Передайте от нас нашему английскому зятю и его советникам, чтобы он решительно требовал полного соблюдения тех прав, которые, как он чувствует, у него есть на корону и земли Франции. Мы окажем ему помощь и поддержку во всех делах. Мы хотим и обязаны это делать вплоть до тех пределов, до коих простираются наши возможности. Однако мы с нашими владениями — невелика сила против мощи Французского королевства. Поэтому вашему государю, нашему зятю, прежде чем он решится на столь великое дело — отречься от оммажа, принесенного королю Франции, и послать ему вызов — следует явцться сюда из-за моря в сопровождении своего совета. Вместе с моим братом Жаном, который ему поможет, чем сможет, они съездят к герцогу Брабантскому, двоюродному брату моего английского зятя, к графу Гельдернскому, женатому на его сестре, а также к маркграфу Юлихскому. Если королю удастся заключить с этими сеньорами дружественный союз и заручиться их поддержкой и помощью, тогда он сможет послать вызов королю Франции и потребовать соблюдения своих прав. Но в любом случае мы говорим и настаиваем, чтобы он не предпринимал ничего, не узнав волю названных сеньоров. Вот какой совет я даю, отвечая на ваш вопрос».
Английские сеньоры дружно молвили в ответ: «Большое спасибо! Мы будем действовать, следуя вашему совету». Затем они простились с графом, графиней и мессиром Жаном д’Эно и отбыли из Валансьенна. Они поехали назад, к морю, по той же дороге, по которой прежде прибыли в Эно. Ведь всюду полагали, что король Англии послал их в Эно, чтобы проведать графа, которому нездоровилось. Добравшись до Виссана, послы взошли на поджидавшие их английские корабли, а затем снялись с якоря и поплыли под парусами в сторону Англии. Уже в скором времени они высадились в Дувре и вершили свой путь, пока не приехали к королю и его советникам. И рассказали они им все, что услышали, увидели и узнали в графстве Эно.
Король Англии и его советники были очень обрадованы, когда епископ Линкольнский и другие сеньоры, ездившие в Эно, пересказали ответ, полученный у графа. Затем они поразмыслили, как им следует действовать дальше, и решили, все обдумав, что граф дал им благой совет. Поэтому в самом начале обсуждений было постановлено, что король Англии отправится за море с некоторыми знатными людьми своей страны. Прежде всего, он посетит Эно, а потом, действуя по подсказке своего великого тестя, графа Эно, съездит в Брабант, Гельдерн и Юлих и лично заключит союзы с их правителями.
Однако затем английские советники передумали и решили, что королю нечего делать за морем до тех пор, пока его представители не проведут переговоры с германскими сеньорами и не узнают их волю. Поэтому епископу Линкольнскому, епископу Даремскому, графу Солсбери, графу Арунделу, графу Нортгемптону[1177], графу Уорику, мессиру Рейнольду Кобхему, мессиру Ричарду Стаффорду, сиру Фелтону и сиру де Сюлли[1178] было поручено отправиться за море в Валансьенн, переговорить с графом, а затем, следуя его совету, вступить в переговоры с герцогом Брабантским и всеми, от кого они могли бы получить поддержку и помощь.

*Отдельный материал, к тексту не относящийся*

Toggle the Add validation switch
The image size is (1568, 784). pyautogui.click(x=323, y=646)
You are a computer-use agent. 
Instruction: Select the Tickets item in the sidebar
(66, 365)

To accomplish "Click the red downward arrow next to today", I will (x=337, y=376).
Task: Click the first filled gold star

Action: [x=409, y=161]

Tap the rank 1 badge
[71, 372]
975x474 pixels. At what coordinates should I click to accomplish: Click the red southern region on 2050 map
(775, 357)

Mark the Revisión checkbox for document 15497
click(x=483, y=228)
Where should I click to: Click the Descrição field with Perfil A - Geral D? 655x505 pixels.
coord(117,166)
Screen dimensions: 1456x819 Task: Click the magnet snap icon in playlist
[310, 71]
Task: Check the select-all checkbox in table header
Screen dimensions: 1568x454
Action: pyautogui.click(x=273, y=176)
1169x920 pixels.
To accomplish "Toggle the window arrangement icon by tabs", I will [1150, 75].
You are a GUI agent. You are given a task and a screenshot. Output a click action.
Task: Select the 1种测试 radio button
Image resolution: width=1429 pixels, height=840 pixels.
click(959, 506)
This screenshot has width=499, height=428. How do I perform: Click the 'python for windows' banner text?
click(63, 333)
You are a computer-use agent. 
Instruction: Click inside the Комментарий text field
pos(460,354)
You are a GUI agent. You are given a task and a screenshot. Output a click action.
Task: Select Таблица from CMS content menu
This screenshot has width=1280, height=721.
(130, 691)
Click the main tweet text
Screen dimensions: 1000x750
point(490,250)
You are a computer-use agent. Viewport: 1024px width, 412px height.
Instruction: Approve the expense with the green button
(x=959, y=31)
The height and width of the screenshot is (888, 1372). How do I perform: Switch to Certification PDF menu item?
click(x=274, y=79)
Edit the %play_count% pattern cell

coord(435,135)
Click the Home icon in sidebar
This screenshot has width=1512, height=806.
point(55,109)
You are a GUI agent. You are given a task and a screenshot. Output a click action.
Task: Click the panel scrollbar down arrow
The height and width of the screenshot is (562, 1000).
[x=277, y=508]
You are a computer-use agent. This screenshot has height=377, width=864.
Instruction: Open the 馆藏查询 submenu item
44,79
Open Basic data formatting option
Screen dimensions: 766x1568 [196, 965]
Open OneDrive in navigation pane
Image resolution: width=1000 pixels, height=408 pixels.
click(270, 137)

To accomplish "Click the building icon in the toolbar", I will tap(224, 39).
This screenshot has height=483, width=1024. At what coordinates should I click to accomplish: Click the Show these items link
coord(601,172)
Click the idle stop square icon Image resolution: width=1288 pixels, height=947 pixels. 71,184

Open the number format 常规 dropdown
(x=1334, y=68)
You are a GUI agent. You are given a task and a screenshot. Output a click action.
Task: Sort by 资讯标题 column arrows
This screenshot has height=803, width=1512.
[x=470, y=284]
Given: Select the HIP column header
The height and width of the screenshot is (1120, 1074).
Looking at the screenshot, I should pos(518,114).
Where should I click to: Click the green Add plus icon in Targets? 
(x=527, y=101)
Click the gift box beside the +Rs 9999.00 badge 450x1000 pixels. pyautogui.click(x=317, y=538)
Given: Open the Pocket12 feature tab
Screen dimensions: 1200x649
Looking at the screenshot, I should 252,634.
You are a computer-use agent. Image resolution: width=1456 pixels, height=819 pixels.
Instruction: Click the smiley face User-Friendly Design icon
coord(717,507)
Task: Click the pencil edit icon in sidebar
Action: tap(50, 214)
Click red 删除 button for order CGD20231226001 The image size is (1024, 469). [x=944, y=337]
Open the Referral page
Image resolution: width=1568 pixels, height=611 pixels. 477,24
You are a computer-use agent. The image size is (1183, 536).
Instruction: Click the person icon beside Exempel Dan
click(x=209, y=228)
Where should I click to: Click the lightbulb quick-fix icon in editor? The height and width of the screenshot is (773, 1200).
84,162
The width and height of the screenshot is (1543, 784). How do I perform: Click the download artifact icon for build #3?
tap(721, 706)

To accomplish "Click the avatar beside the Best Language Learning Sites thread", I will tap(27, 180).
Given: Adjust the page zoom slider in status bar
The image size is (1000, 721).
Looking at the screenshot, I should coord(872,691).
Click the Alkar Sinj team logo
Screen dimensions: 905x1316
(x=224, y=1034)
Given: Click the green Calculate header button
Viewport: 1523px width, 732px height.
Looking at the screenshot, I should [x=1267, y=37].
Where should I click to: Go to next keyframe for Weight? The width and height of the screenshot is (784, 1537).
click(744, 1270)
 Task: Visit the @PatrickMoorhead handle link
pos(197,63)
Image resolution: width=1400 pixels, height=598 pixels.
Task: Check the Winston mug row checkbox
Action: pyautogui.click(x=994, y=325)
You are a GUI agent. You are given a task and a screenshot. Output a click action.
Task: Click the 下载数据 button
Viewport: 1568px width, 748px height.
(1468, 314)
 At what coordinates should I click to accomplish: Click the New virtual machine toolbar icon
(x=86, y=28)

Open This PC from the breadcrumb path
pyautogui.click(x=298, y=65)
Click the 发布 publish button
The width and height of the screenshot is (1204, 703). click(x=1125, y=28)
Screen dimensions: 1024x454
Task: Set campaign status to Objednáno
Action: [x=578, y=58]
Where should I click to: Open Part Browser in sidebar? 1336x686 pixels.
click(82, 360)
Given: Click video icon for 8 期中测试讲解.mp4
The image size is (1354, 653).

Названные сеньоры уладили свои дела и погрузили все, что им требовалось, на корабли, стоявшие в лондонской гавани. Они намеревались причалить в Антверпене, ибо вовсе не хотели ехать в Эно через Францию. И взяли с собой эти сеньоры сто тысяч флоринов звонкой монетой, чтобы содержать свиту и дарить подарки там, где это понадобится. Ведь они хорошо знали, что немцы чрезвычайно алчны и ничего не делают, кроме как за деньги. Когда все дела были улажены, а корабли снаряжены, они взошли на них и, отчалив, прибыли с первым приливом под Грэйвсенд. Когда вновь начался прилив, они снялись с якоря и, пользуясь попутным ветром, вышли в море под парусами. Уже на второй день плаванья они завидели Дордрехт, что в Голландии. В этом городе они сошли на берег и были хорошо приняты местными жителями. Затем они постепенно вывели из кораблей своих лошадей и на четыре дня задержались в городе Дордрехте для отдыха. За этот срок все англичане, не имевшие лошадей, их раздобыли, и когда все приготовления были завершены, посольство великим кортежем двинулось в путь.
Своим поведением английские сеньоры хорошо показывали, что золота и серебра у них имеется предостаточно. Они путешествовали короткими переездами, неся великие расходы и нигде не задерживаясь. И вот приехали они в Валансьенн, ибо во всем, что им предстояло сделать, они желали руководствоваться указаниями графа Эно. При въезде в город их радостно встретили, а затем удобно расположили на постой. Местные жители таращились на них во все глаза, дивясь, с каким достоинством они себя держат. Ибо англичане не жалели никаких затрат, как если бы деньги дождем сыпались на них с неба. Все товары они покупали за цену, которую им называли, нисколько не торгуясь. Поэтому, когда сеньоры, управлявшие в ту пору городом Валансьенном, увидели их щедрость, то издали указ, чтобы, под страхом наказания, на все товары соблюдались разумные цены. Так что англичане остались вполне довольны, и был епископ Линкольнский поселен в якобинском монастыре, а епископ Даремский — у братьев-миноритов.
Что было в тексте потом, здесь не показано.